You know how people above a certain age crack inappropriate jokes all the time but no one bats an eyelid? They are comfortable in their own skin. For instance, for those who watch Elka (Hot in Cleveland), cannot help but fall in love with her for being so unpretentious. She is so, well, herself, and so lovely. I want that. I want to be me, not that there is a single me. There is a never a single you. You are a whole of different parts. Not that the whole is greater than the sum of parts, ‘Gestalt’ is always interpreted in a wrong manner, it means, whole is different from the sum of parts. Not more, so the ‘I’ that we talk about in such a confident manner is a rather supple, flexible, ever changing thing.
The ‘I’ that I was a year back is different from what I am today. Not to say that the then I is more authentic than the I today, or tomorrow. Authenticity is a tricky word. What is more authentic than me giving the I today, yesterday, and tomorrow the validation that yes, all those I(s) have always been me? But with a markedly different approach towards life and experiences in all those states of time. It’s a story unfolding, the I. The You. And we don’t know how it is going to go, we don’t know how it is going to end. We can only make informed decisions and choices that get the nod from conscience and consciousness.

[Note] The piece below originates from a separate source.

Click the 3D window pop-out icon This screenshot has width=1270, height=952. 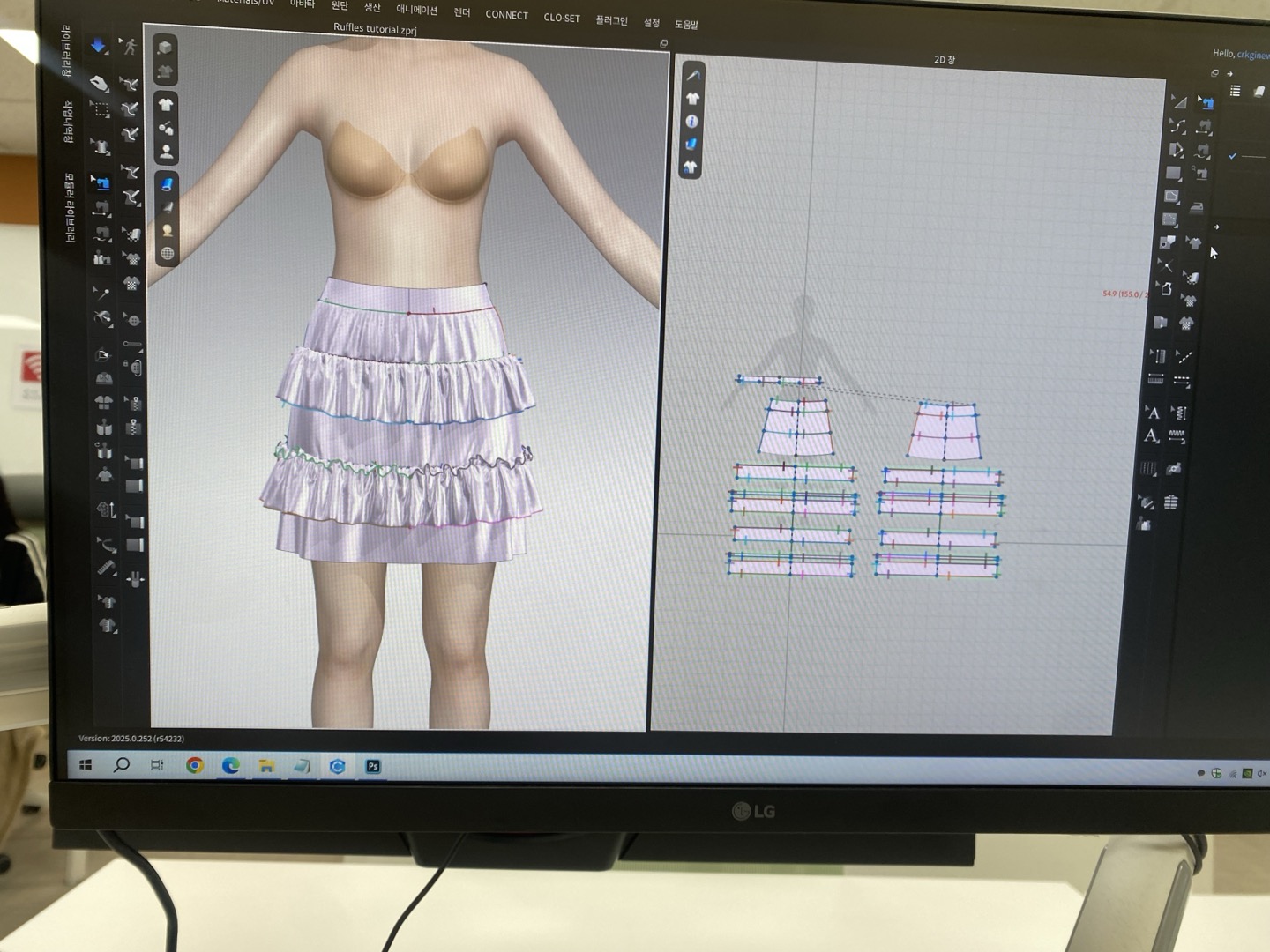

Time, my friends, is the best gift of God. Yes, there is a God. I can’t even begin to fathom how the universe operates without that God. Whether we see God in our own ‘Quark’ or in the daily on goings of life. There is a God. And for those say “pbbft, it’s evolution, there is no God.” Now, are you telling me that Science is self evolving? Don’t you and I have anything to do with the knowledge produced? And don’t even get me started on why only certain kinds of knowledge is valorised.

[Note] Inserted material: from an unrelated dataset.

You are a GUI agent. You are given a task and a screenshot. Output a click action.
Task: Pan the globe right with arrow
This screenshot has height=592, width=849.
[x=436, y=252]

The universe is a cosmic phenomenon and science does not help the universe. We only seem to screw it up. People (scientists and researchers) explain this gigantic cosmic creation to us, normal human beings, and they call it science.. Hell, we could be so wrong about so many things. Remember all those times, when they said earth was flat? We make science. Evolution is a scientific explanation/ term for a phenomenon that occurs, and only God knows why.